Seit Tagen nämlich preist der Wirt vom Café gegenüber „seinen“ indischen Koch an. Dessen Lokal in der nahen Schloßstraße ist abgebrannt, er darf jetzt hier als „Untermieter“ die Küche stemmen. Die beiden arbeiten auf getrennte Rechnung, jeder für sich bzw. seine Firma. Das ist wahre Nachbarschaftshilfe in der Not.

Also will ich dem Inder auch mal helfen, viel weiter mag ich eh nicht mehr laufen. Nehmen wir die 53, „sehr scharf“.

Gleich mal vorweg: Es ist wirklich vorzüglich. Und scharf. Das Bier des „eigentlichen“ Wirts hilft da gut. So was nennt man wohl „Symbiose“.

Unschön ist, dass Fleisch, Kartoffeln und Reis auf Papptellern kommen. Offenbar ist das ganze indische Geschirr auch verbrannt. Na gut, es sind halt schwere Zeiten. Fehlt nur noch das Besteck.

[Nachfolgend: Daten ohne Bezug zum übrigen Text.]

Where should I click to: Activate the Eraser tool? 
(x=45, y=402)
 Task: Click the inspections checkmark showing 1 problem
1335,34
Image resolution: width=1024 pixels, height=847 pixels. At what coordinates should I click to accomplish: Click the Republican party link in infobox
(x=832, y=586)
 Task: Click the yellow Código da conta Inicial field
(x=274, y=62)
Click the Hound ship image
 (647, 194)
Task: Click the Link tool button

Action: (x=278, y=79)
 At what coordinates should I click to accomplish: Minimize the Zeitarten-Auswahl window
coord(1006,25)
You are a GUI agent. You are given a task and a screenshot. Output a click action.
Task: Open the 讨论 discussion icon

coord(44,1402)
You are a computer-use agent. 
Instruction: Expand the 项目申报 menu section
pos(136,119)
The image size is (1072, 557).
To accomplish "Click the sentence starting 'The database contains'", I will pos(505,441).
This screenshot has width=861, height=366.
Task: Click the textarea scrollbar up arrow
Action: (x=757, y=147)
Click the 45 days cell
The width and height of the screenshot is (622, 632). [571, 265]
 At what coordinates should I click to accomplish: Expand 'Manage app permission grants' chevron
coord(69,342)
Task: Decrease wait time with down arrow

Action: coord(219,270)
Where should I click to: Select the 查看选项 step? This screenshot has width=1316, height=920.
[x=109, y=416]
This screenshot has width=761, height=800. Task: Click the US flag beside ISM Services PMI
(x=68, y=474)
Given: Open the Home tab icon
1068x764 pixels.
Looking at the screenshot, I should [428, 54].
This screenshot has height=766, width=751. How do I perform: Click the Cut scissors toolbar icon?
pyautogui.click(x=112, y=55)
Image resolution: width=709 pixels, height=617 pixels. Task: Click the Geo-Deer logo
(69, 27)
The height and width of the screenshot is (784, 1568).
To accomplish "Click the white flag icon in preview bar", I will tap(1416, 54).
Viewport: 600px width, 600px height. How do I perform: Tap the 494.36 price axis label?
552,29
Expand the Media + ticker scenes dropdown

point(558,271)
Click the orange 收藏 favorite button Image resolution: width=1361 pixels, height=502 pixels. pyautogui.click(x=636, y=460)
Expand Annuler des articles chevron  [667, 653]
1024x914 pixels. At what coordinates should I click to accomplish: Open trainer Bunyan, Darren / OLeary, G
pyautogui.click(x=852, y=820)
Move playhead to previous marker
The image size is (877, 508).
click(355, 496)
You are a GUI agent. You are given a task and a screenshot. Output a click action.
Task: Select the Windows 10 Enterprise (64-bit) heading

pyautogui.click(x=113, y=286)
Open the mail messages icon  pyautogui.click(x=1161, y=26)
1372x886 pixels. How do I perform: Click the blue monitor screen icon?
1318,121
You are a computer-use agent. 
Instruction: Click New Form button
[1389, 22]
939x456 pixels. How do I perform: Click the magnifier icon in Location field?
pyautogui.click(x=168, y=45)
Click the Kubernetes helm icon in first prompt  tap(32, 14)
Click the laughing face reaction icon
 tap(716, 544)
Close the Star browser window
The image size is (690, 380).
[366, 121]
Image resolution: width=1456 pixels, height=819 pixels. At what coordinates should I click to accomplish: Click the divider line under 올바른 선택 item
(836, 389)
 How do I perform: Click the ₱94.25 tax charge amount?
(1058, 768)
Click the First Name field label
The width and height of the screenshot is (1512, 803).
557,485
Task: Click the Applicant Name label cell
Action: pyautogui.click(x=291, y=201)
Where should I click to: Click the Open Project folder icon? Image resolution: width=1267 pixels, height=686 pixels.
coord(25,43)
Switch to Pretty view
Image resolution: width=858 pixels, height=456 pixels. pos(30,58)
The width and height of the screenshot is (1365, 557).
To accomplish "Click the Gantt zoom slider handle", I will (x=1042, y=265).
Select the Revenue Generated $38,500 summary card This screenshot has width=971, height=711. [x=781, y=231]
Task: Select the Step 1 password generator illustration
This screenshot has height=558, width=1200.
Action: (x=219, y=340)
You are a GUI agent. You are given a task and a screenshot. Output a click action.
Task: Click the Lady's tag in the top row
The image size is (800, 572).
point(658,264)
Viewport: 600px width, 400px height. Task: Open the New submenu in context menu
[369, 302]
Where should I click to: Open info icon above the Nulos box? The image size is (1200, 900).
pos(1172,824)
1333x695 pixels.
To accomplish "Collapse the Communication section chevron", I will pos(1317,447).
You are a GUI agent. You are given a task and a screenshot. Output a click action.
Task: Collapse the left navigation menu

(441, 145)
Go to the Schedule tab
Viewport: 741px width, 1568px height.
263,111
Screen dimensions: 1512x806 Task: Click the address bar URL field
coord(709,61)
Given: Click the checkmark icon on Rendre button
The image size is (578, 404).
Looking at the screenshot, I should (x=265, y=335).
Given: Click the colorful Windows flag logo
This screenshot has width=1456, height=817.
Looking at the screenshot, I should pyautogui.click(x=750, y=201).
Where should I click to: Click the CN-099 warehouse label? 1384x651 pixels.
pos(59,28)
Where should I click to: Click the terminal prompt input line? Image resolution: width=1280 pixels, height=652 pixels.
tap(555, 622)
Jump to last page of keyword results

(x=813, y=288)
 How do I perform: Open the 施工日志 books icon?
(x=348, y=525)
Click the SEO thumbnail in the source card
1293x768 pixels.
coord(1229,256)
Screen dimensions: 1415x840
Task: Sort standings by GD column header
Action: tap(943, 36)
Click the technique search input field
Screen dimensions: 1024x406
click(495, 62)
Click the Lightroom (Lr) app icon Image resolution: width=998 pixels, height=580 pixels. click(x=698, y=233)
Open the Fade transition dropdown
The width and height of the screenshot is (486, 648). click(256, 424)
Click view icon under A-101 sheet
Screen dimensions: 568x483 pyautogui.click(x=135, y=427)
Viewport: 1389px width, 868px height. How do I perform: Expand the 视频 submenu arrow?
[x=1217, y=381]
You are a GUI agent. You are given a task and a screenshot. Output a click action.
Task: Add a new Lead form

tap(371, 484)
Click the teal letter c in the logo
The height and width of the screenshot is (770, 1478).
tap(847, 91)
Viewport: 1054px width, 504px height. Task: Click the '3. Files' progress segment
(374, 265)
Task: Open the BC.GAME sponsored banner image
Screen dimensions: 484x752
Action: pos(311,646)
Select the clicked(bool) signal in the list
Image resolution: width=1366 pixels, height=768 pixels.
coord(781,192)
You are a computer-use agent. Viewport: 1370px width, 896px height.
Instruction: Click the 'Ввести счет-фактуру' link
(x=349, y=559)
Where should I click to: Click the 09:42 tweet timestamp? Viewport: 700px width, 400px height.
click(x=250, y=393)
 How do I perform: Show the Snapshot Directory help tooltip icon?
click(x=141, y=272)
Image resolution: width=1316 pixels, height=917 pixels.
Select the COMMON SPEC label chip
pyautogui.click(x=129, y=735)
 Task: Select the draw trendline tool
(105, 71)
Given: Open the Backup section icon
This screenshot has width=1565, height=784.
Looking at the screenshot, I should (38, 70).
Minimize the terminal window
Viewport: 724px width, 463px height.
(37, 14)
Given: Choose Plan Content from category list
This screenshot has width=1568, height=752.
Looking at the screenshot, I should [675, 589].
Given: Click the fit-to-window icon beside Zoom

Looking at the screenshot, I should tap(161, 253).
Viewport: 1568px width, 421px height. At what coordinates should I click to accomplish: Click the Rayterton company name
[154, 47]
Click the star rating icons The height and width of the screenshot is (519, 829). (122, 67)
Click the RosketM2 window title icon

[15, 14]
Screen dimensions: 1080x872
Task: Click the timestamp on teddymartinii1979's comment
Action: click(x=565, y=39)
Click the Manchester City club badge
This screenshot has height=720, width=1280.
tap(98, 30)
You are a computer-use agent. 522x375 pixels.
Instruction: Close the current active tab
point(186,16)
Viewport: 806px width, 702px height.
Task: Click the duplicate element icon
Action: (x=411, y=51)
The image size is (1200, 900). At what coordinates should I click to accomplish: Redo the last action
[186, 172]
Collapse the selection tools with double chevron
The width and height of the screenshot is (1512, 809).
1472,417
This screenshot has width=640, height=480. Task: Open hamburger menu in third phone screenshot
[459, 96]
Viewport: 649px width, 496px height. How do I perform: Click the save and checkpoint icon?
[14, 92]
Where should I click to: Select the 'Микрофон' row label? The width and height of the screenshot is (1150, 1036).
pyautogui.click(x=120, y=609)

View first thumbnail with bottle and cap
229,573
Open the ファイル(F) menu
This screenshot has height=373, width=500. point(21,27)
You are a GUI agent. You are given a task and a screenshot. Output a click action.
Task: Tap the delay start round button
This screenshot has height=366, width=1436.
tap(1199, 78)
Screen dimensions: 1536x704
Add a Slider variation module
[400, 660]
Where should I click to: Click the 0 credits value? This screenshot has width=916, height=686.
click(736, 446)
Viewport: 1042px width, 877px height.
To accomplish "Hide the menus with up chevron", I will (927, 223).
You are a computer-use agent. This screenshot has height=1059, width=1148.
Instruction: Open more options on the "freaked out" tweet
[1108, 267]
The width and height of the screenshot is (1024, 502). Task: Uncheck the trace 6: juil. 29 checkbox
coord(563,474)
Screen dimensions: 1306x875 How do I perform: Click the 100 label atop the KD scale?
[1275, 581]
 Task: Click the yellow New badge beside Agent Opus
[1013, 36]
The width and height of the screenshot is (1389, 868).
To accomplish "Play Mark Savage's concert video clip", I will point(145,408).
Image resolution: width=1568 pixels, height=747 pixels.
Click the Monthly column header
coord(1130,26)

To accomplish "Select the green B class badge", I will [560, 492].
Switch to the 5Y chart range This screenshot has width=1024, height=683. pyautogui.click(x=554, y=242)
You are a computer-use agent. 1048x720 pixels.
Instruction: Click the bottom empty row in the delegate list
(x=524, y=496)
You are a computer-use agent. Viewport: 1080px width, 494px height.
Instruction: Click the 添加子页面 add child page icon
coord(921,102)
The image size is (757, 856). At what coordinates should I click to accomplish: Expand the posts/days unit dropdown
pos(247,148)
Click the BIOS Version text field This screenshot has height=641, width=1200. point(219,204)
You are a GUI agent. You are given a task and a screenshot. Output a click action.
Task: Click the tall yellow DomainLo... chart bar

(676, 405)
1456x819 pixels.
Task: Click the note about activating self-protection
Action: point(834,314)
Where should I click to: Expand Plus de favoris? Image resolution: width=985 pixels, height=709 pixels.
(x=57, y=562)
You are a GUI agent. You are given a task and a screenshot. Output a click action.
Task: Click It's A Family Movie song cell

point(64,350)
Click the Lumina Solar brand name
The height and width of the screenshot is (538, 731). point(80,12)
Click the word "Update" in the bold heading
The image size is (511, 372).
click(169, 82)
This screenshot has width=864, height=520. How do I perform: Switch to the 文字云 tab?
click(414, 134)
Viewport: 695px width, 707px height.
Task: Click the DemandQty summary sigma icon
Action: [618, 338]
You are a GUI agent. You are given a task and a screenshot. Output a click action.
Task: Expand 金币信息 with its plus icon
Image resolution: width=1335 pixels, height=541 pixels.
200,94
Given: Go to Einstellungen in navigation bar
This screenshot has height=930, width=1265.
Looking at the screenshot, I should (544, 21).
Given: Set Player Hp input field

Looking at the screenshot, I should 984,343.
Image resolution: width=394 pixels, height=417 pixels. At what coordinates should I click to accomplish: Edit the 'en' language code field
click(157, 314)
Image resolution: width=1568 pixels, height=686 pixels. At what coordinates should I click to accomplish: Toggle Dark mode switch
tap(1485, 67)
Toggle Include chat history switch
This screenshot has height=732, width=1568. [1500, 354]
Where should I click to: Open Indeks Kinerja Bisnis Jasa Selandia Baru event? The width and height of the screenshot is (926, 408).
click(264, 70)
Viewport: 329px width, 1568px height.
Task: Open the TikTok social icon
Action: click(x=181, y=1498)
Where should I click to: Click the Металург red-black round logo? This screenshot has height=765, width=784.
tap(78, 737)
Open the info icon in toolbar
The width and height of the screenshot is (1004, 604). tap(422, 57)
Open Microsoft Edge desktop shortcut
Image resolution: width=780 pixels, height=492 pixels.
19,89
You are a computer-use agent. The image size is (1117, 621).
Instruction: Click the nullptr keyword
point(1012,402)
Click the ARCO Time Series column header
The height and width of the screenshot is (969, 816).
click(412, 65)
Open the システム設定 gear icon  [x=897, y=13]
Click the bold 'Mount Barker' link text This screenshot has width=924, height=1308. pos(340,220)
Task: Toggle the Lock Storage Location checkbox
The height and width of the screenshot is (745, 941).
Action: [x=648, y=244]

Besteck? Der indische Herr versteht nichts, kein Wort.

Gabel. Fork? Knife?

Er glotzt wie die Kühe oben am Berg. Er kann sich absolut nicht vorstellen, was außer den Tellern noch fehlen könnte, der Café-Chef hilft. Nach mehreren Minuten ist irgendwo eine Gabel gefunden, die auch gleich noch einmal penibel abgewaschen wird.

Das beweist mir, dass der indische Herr sehr, sehr lange nichts mehr vor Ort serviert hat. Die Folgen der Pandemie, da habenˋs wir wieder. Na ja, Google nennt sein Lokal, wenn auch noch am alten Platz, „Liefern lassen“.

Doch, es war vorzüglich. Auch der Reis. Trotzdem: Morgen gehe ich zum Griechen.